» **Page extract**:
========================

No. But an LM358 can sense grounded current. a TL081 can sense positive supply current, if its supply is 7V or more.
The error due to offset for an LM358 in the given circuit is 30mV (given worst-case offset of 3mV and gain of 10), which is 30% for a current of 1A (proportional error is worse for lower currents).
 
Worst case input offset voltage occurs under conditions that are not present here. The DC resistances seen by the two inputs differ by only 0.1 ohm. I think that's low enough to consider the typical offset values.

ak
 
Worst case input offset voltage occurs under conditions that are not present here. The DC resistances seen by the two inputs differ by only 0.1 ohm. I think that's low enough to consider the typical offset values.
How do you mean? The resistances could differ by ~10 ohms with 1% resistors... What does that have to do with the input offset voltage?
I think that's low enough to consider the typical offset values.

========================

» **Source data**:
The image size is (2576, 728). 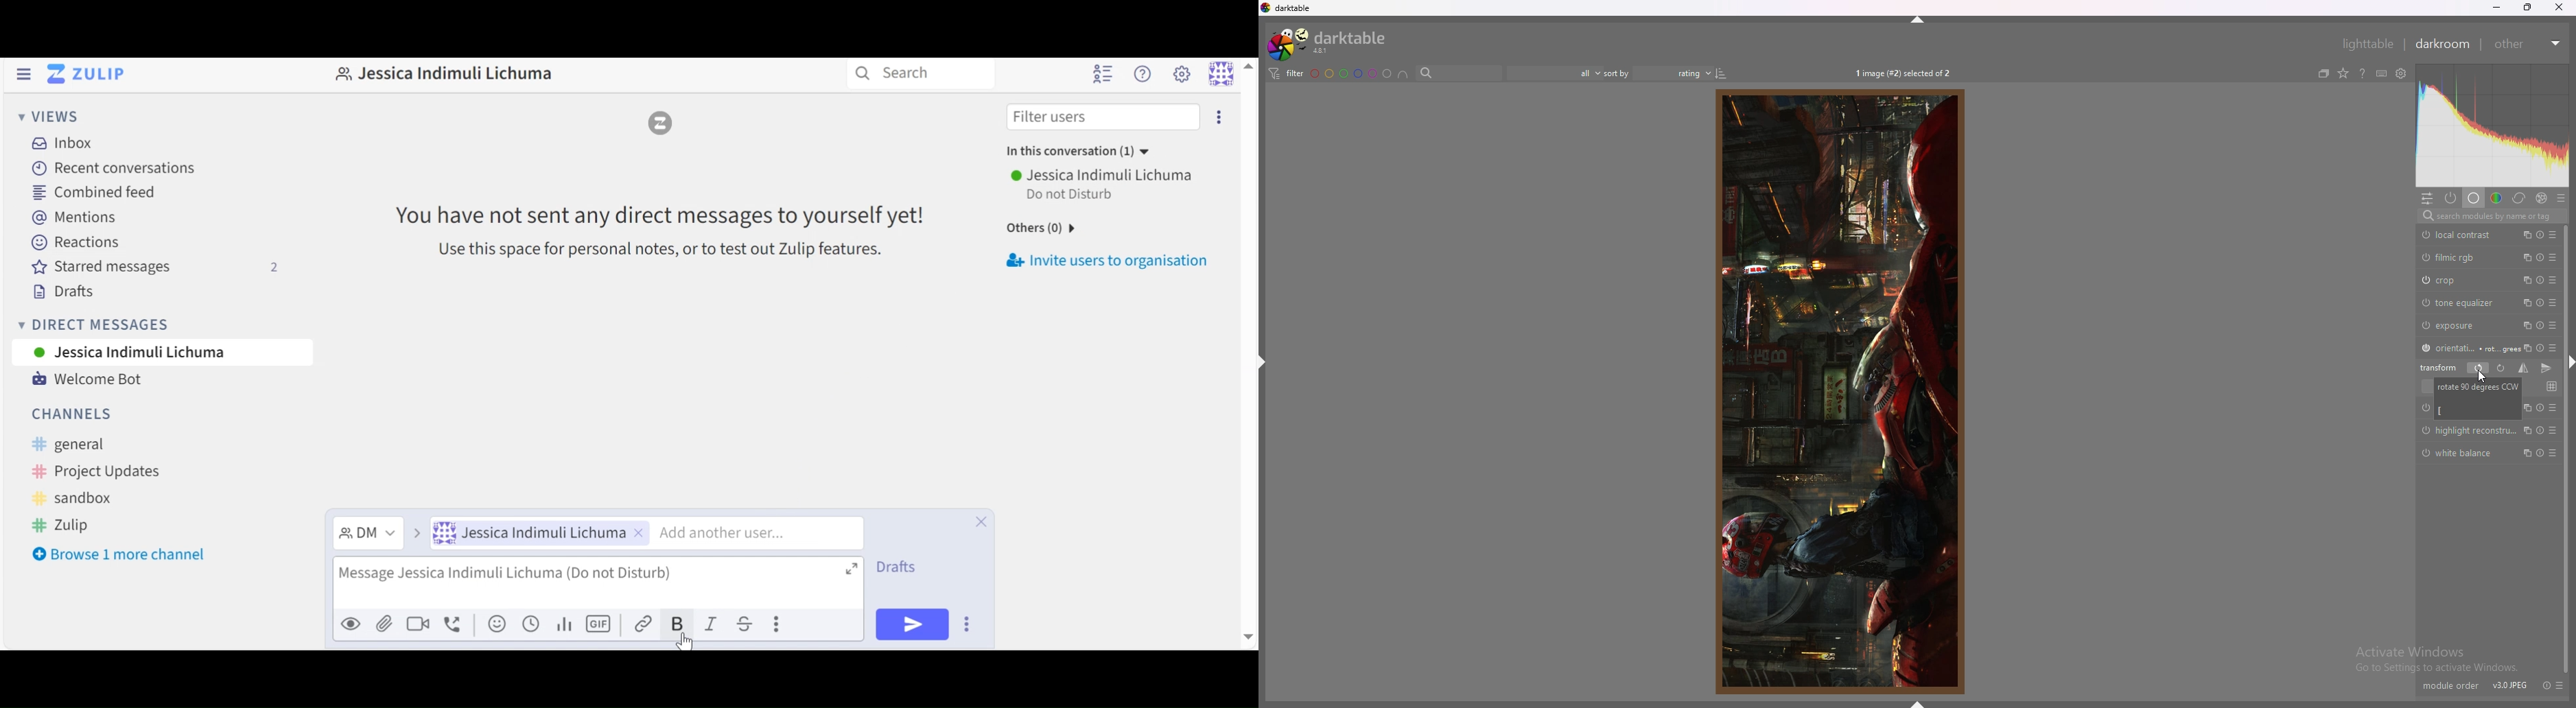 I want to click on Cursor, so click(x=685, y=642).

========================

» **Short task**:
Answer these questions about the op-amp thread:
1. What supply voltage does a TL081 need in order to sense positive supply current?
2. What worst-case offset and gain are used to get the 30mV error figure for the LM358?
3. By how much do the DC resistances seen by the two inputs differ?

» **Exercise response**:
1. 7V or more.
2. A worst-case offset of 3mV and a gain of 10.
3. Only 0.1 ohm.